Liberais e minorias aumentam compras de armas devido a medos pós-eleição de Trump

Mais liberais, pessoas de cor e americanos LGBTQ estão comprando armas por medo após a reeleição de Donald Trump em 2024 e ações de sua administração. Clubes de tiro relatam surtos em filiações e pedidos de treinamento em meio a preocupações com violência potencial de apoiadores de Trump. Essa mudança desafia a imagem tradicional da posse de armas como branca, rural e republicana.

A tendência de aumento da posse de armas entre liberais e minorias acelerou desde a reeleição de Trump em 2024. Lara Smith, porta-voz nacional do Liberal Gun Club, observou um surto em filiações desde a eleição, com pessoas de cor e indivíduos trans buscando treinamento após receber ameaças comunitárias.

Charles, um médico negro em Maryland, exemplifica essa mudança. Criado no Brooklyn dos anos 1970 sem nem mesmo armas de brinquedo, ele agora pratica semanalmente em um estande de tiro com sua pistola Smith & Wesson .380, comprada devido a medos de ações da administração Trump, como a prisão de um estudante estrangeiro crítico à política de Israel e a algemação de um senador dos EUA em uma conferência de Segurança Interna. "O que estou falando é sobre me proteger de uma situação em que possa haver algum tipo de agitação civil," disse Charles, expressando preocupação de que apoiadores de Trump possam visar minorias. Ele acrescentou, "Ele poderia despachar cidadãos ou o governo... nada disso está fora de questão agora."

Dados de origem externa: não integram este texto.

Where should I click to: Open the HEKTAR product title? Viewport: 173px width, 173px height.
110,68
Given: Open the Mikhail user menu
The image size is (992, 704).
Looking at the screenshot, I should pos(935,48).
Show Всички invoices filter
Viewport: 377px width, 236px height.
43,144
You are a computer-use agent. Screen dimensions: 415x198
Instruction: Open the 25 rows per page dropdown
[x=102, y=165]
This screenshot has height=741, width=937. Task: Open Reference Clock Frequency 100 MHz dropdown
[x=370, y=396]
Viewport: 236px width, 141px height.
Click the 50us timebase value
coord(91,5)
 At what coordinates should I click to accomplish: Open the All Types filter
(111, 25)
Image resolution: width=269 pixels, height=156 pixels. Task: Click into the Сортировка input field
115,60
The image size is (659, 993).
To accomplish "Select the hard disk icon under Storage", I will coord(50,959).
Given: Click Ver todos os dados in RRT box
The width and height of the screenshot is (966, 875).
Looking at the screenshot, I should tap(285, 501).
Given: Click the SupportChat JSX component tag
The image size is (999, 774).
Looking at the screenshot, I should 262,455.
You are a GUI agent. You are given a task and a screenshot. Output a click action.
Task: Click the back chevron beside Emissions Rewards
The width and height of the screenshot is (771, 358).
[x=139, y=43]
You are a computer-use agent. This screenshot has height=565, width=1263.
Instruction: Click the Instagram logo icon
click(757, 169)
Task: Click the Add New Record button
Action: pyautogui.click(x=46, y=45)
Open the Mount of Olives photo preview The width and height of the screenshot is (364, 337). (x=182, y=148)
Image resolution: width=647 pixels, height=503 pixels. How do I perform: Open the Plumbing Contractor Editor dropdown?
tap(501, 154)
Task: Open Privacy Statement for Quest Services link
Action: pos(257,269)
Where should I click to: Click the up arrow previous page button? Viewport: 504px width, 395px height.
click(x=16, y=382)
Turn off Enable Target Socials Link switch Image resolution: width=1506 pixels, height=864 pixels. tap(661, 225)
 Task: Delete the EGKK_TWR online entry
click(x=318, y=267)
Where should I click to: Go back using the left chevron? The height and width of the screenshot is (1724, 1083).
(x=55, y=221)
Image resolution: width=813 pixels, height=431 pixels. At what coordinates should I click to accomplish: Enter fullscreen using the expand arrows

A filiação do Liberal Gun Club cresceu de 2.700 em novembro de 2024 para 4.500, com pedidos de treinamento quintuplicando, de acordo com o treinador David Phillips. "A preocupação é com os apoiadores da extrema-direita que sentem que receberam permissão para agir sem freios, pelo menos, se não cometer violência aberta contra pessoas que não gostam," disse Phillips.

Surto similar aparece em outros lugares. Tom Nguyen do LA Progressive Shooters relatou que aulas de Pistol 101 estão reservadas por nove meses pós-posse, dizendo, "Houve um grande surto de medo e pânico desde a eleição." Thomas Boyer do capítulo de San Francisco dos Pink Pistols afirmou, "Nunca vi um surto como este antes."

Mesmo grupos tradicionais como a National Association for Gun Rights reconhecem mais liberais buscando treinamento, segundo o diretor de comunicações Taylor Rhodes. O Google Trends mostrou picos em buscas por "Como compro uma arma?" ao redor da eleição, posse, uma operação de fiscalização de imigração em janeiro e um desfile militar em Washington.

Um estudo da Universidade de Chicago descobriu que a posse de armas entre democratas aumentou 7 pontos percentuais de 2010 a 2022, com o sociólogo David Yamane citando eventos de 2020-2021 como a pandemia, o assassinato de George Floyd e o motim no Capitólio em 6 de janeiro como impulsionadores, afetando desproporcionalmente afro-americanos e mulheres.

Novos donos enfatizam apenas autoproteção. MJ de um grupo de autodefesa liberal do Meio-Oeste disse, "Toda a linguagem que usamos é absolutamente não sobre nos reunirmos para nos armarmos e atacar qualquer um." Bill Sack da Second Amendment Foundation acolheu mais exercício de direitos, mas lamentou o medo subjacente: "É uma coisa boa que as pessoas estejam com medo? Não, claro que não."

A Casa Branca descartou preocupações, com a porta-voz Abigail Jackson culpando democratas pela violência, incluindo o recente assassinato de Charlie Kirk, e criticando a cobertura da NPR.